Hey Mom, I saw 30,000 ads

Branding products is a key marketing device. Prior to reaching the consumer, new products are branded by marketers in such a way that the public will recognize them.

Name and product recognition results in higher profits and longer staying power in the fickle marketplace. Although this concept is certainly not new, I was unfamiliar with it until I attended a board meeting for volunteers of a local animal rescue group. The more business savvy amongst us discussed how to brand our group to distinguish it from other rescue organizations.

The idea of branding just did not sit right with me. Thoughts came to mind of women who have been literally and figuratively branded for centuries as a mark of disgrace or notoriety. Holocaust victims likewise were branded with numbers on their forearms; those that survived wear indelible reminders of Hitler’s madness. Branding is not a word that would slip easily from my lips.

After our meeting, I began to think about the myriad of ways children and teenagers are manipulated into purchasing certain brands. From the cradle onward, our culture is bombarded with commercial advertisements. How often do we observe toddlers whining for new toys, special snacks, and sugary cereals? Teenagers harangue parents for the latest brands so they can be the height of fashion. Thousands upon thousands of dollars of hard earned dollars are spent on keeping up with trends.

Steven Manning, reporting on branding to children for The Nation, wrote an article titled, “Building Brand Recognition in the Classroom and The Fine Art of Nagging.” What parent amongst us cannot relate to their child begging and pleading for a particular pair of jeans or sneakers? According to Manning, in the United State approximately 2 billion dollars are spent yearly on advertising to children. Annual conferences are held that guide businesses on marketing to children. The effect of this is that before a child enters the first grade, he or she will have watched 30,000 advertisements. Studies of teenage behavior have found that they spend more time absorbing commercials than in high school.

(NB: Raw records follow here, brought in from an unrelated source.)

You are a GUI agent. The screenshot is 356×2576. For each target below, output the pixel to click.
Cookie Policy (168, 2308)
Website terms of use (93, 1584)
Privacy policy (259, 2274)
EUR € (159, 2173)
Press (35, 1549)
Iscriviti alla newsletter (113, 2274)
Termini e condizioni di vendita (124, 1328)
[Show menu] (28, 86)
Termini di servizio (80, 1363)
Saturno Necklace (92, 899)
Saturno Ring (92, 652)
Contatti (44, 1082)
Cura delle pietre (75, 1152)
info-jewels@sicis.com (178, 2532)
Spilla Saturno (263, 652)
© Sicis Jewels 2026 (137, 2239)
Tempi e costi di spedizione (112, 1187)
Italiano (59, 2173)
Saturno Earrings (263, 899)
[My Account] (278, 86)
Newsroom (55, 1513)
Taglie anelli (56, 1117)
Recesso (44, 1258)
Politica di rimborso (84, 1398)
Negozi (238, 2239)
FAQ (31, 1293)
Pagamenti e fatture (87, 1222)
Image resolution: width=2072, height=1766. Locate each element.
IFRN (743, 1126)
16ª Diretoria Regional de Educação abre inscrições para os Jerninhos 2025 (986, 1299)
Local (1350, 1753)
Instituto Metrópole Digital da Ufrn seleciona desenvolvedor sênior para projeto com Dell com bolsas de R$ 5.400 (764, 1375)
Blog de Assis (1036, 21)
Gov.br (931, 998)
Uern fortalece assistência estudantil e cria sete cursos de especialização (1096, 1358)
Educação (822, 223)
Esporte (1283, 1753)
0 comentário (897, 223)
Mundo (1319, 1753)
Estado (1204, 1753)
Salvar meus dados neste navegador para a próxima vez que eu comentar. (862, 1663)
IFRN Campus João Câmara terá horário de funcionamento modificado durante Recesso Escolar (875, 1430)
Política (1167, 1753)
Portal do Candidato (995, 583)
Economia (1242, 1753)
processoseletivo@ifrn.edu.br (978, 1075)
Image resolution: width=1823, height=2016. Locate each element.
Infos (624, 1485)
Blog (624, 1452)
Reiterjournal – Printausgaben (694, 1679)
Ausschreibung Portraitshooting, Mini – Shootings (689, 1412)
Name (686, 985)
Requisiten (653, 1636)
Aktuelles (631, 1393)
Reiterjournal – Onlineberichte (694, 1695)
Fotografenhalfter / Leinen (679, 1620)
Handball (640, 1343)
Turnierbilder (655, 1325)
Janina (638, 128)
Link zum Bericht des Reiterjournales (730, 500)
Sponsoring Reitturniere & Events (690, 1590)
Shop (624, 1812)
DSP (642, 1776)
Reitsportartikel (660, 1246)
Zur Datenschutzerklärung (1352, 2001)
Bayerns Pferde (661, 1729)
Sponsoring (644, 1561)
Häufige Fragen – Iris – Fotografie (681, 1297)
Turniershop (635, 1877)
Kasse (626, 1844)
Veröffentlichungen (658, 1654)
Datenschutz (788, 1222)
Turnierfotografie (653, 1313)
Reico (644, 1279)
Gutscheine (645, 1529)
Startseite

It is often easier for parents to give in when a child starts whining and begging rather than to listen their incessant cries. Several years ago, I spent Christmas morning with a friend who was going through a horrific divorce. Her two children were being given two Christmas celebrations lest one parent appear to be more beneficent than the other. Every childish whim was catered to and every product that was successfully branded and hawked in glitzy television commercials landed under that tree. Those children tore open packages and threw new presents on the floor, barely looking that what they had discarded. Mountains of wrappings flew everywhere as my heart broke for these children whose parents were vying for their love through trying to one up each other with gifts.

Marketing techniques have not been lost on the consumer. Teenagers themselves have become ultimate branders. One need only go to websites such as Myspace and Facebook social directories to see how teenagers brand themselves, presenting a front for an audience of their peers. Designed as a method of keeping up with old friends in a mobile society, these sites have become vehicles for users to promote themselves with sometimes-disastrous results. Children and teenagers to differentiate themselves from one another now use branding.

Joyce Hulett, a contributing writer for the Columbia, Missouri Daily Tribune, has the right idea. Children should be taught that people matter more than possessions. When parents obsess over material items, they transfer this value on to their children. Time could instead be spent speaking about friends, positive role, models and humane values. This change in attitude would not happen immediately but with persistence a less materialistic child and, ultimately, a happier one would emerge.

At my learning center in New York we had this wonderful poem on the door.

To be nobody but yourself in a world which is doing its best, night and day, to make you everybody else means to fight the hardest battle which any human being can fight; and never stop fighting. ~e.e. cummings, 1955

The Bard knows and we would be well to teach and adhere to his words.